June 12th, 2013
This is the only surviving movie footage of her.
June 12th, 2013
This is the only surviving movie footage of her.
February 28th, 2013
agata pyzik talks about living in the seventies:
One of the reasons the punk generation reads dystopias like A Clockwork Orange as if they were their lives, and looks longingly towards the communist East in their aesthetics, is their depoliticisation. The generation of their grandparents was the one who survived the war, believed in socialism, was changing the world, joined political parties. Earlier, to piss off your parents, you’d join a communist party. By the 70s, those who wanted to change the world, were discredited and all that had left was the aesthetics.

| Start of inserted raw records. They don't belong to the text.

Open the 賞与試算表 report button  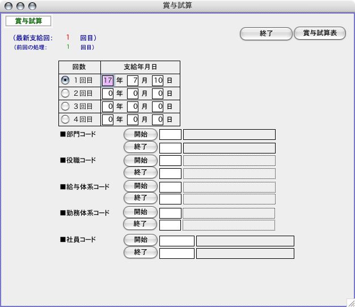tap(320, 33)
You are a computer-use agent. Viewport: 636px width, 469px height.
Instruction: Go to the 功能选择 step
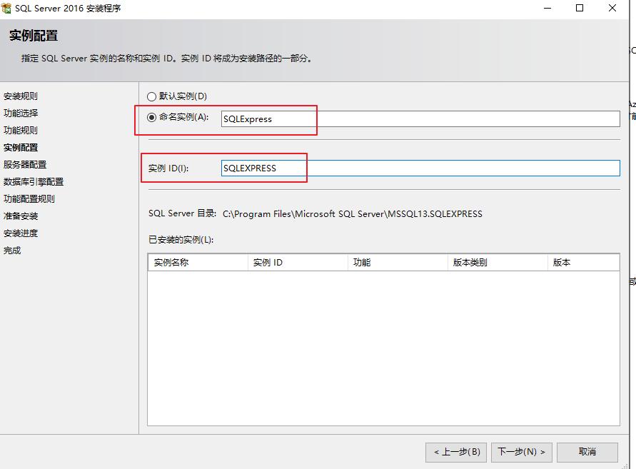tap(21, 113)
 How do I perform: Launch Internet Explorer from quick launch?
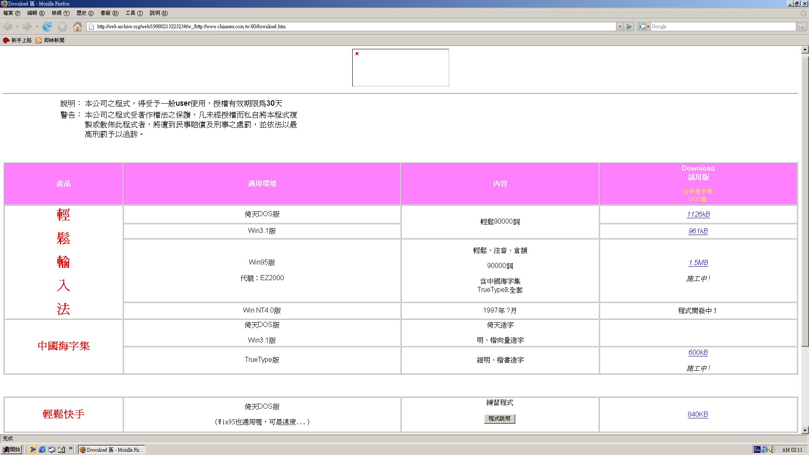click(x=42, y=450)
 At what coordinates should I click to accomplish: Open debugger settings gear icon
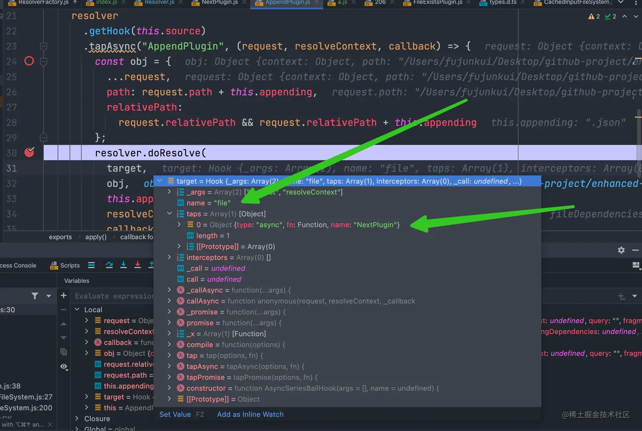[x=621, y=250]
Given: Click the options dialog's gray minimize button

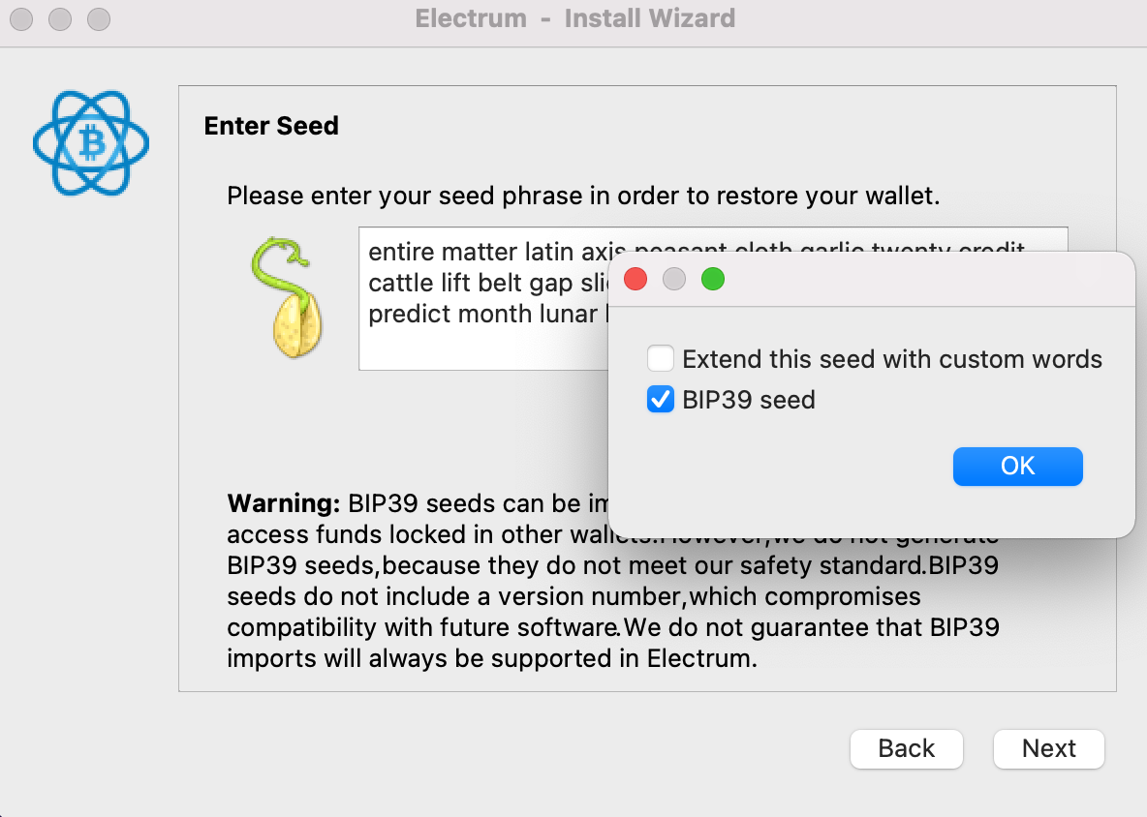Looking at the screenshot, I should pyautogui.click(x=674, y=279).
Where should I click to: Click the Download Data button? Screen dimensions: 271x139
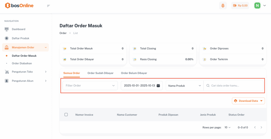pos(248,101)
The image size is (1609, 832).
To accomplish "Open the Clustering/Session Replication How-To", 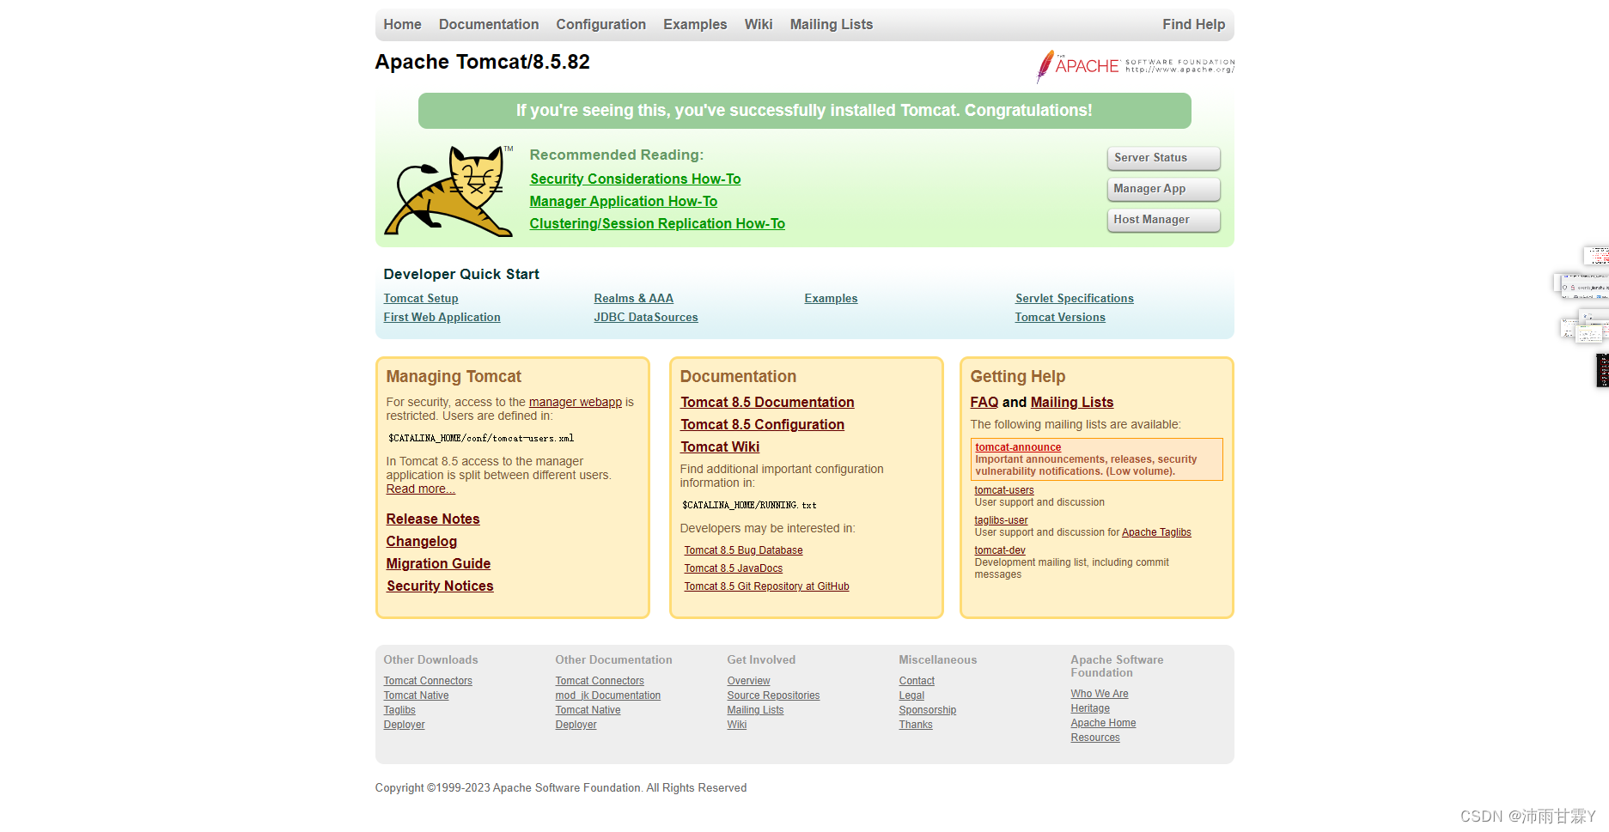I will tap(657, 223).
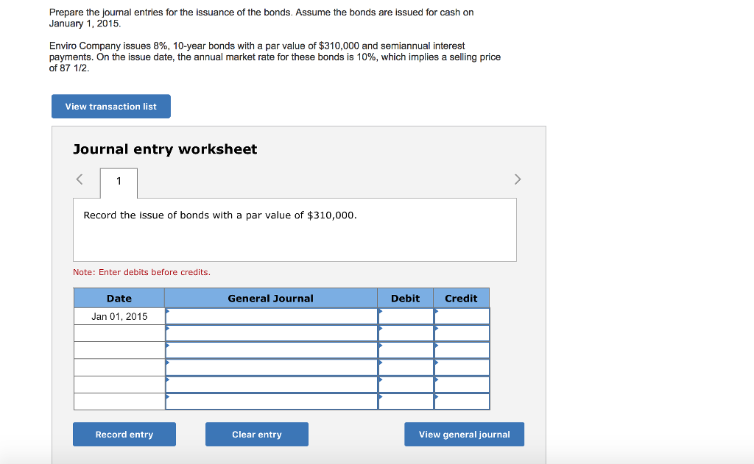754x464 pixels.
Task: Click the bond issue instruction text box
Action: [295, 229]
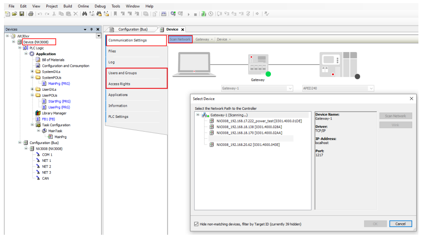The height and width of the screenshot is (241, 430).
Task: Select NX3008_192.168.18.138 device entry
Action: 249,127
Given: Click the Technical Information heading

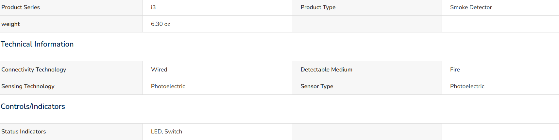Looking at the screenshot, I should point(37,44).
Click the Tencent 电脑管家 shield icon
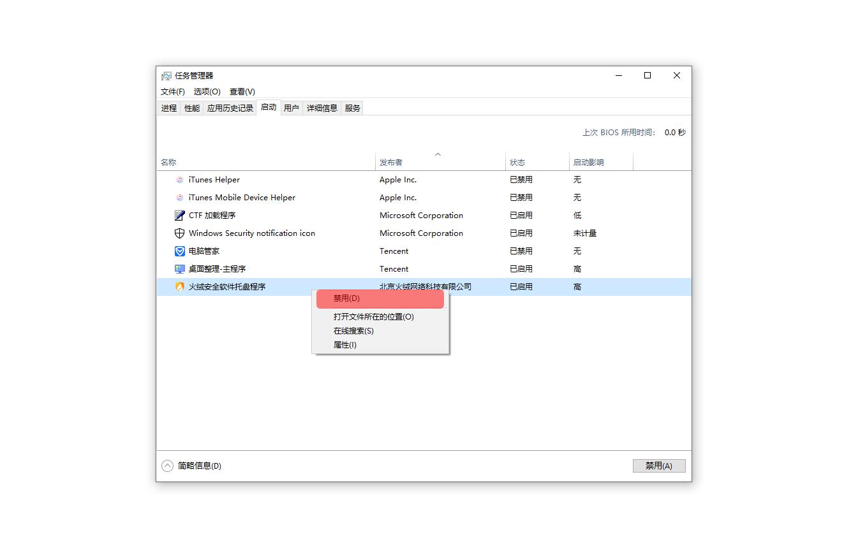This screenshot has width=844, height=551. click(x=179, y=251)
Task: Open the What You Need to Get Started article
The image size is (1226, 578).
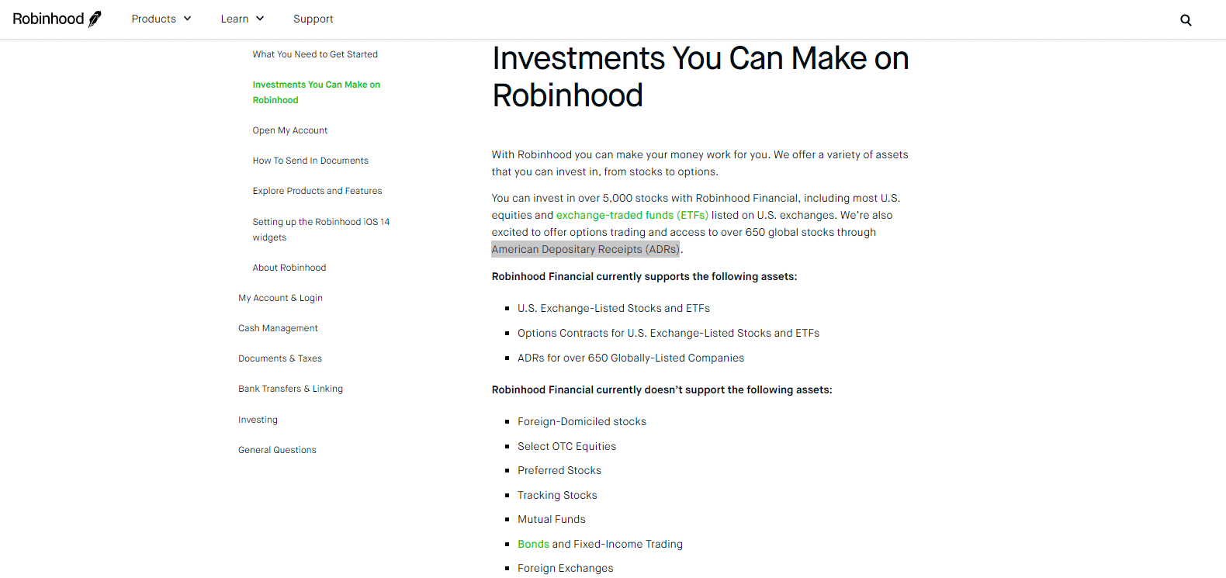Action: click(x=315, y=54)
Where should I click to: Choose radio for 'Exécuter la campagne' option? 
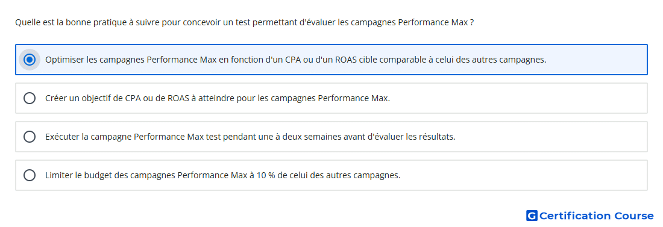(30, 137)
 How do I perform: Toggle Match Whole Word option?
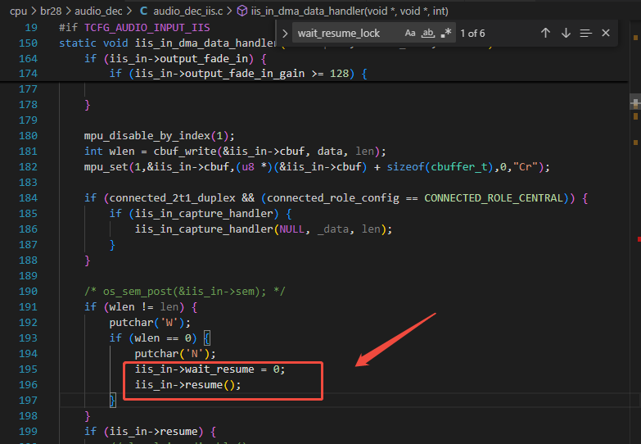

If you look at any footage of West Berlin in 70s, you see a murky, sinister city, whose punctum, trauma, is the Wall. People gravitate around it. Living next to a prison, even if theoretically you’e not the prisoner, you can develop symptoms of suffocation. Seeing people regularly being killed over an illegal crossing of the Wall, not being able to walk through your city, imagining what there can be on the other side.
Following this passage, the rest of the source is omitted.